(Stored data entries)
────────────────────

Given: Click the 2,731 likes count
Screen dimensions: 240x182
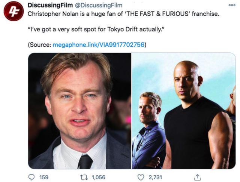Looking at the screenshot, I should 155,177.
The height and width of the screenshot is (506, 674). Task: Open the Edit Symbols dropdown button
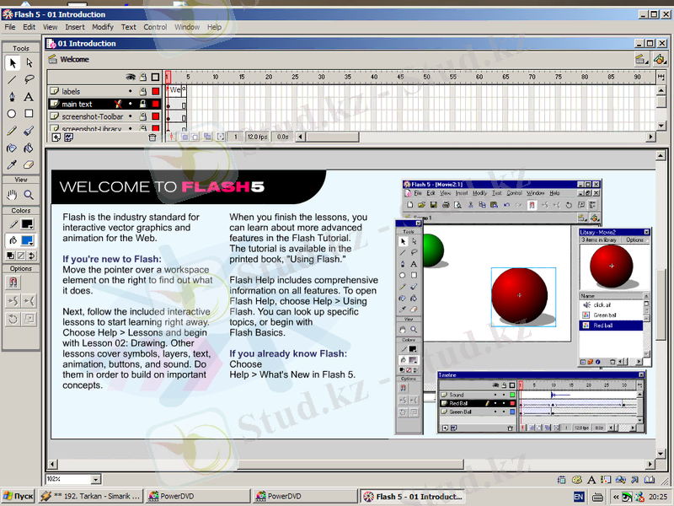660,59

────────────────────

WHAT IS REQUIRED
A verbatim copy is needed of the lines running from the line with "The height and" to the end of the data above, both included. Keep the pictures out of it.

ANSWER TO THIS PROBLEM
The height and width of the screenshot is (506, 674). Task: Open the Edit Symbols dropdown button
660,59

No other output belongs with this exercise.